[Items from a data source]
## start
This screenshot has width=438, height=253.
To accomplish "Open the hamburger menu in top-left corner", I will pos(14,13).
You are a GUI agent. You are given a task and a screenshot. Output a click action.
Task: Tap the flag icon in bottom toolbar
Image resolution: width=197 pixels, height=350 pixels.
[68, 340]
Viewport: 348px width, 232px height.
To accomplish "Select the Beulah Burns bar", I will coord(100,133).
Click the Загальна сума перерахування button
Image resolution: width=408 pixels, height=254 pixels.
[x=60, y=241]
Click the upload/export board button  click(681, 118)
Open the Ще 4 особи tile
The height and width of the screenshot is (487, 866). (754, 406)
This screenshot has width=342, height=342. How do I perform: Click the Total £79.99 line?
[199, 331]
## end
» **GIVEN EXERCISE**
Reproduce the entries from the line containing "Click the Загальна сума перерахування button" through the end of the entries, swapping "button" for "control" and leaving everything else unchanged.

» **COMPLETE ANSWER**
Click the Загальна сума перерахування control
Image resolution: width=408 pixels, height=254 pixels.
[x=60, y=241]
Click the upload/export board control  click(681, 118)
Open the Ще 4 особи tile
The height and width of the screenshot is (487, 866). (754, 406)
This screenshot has width=342, height=342. How do I perform: Click the Total £79.99 line?
[199, 331]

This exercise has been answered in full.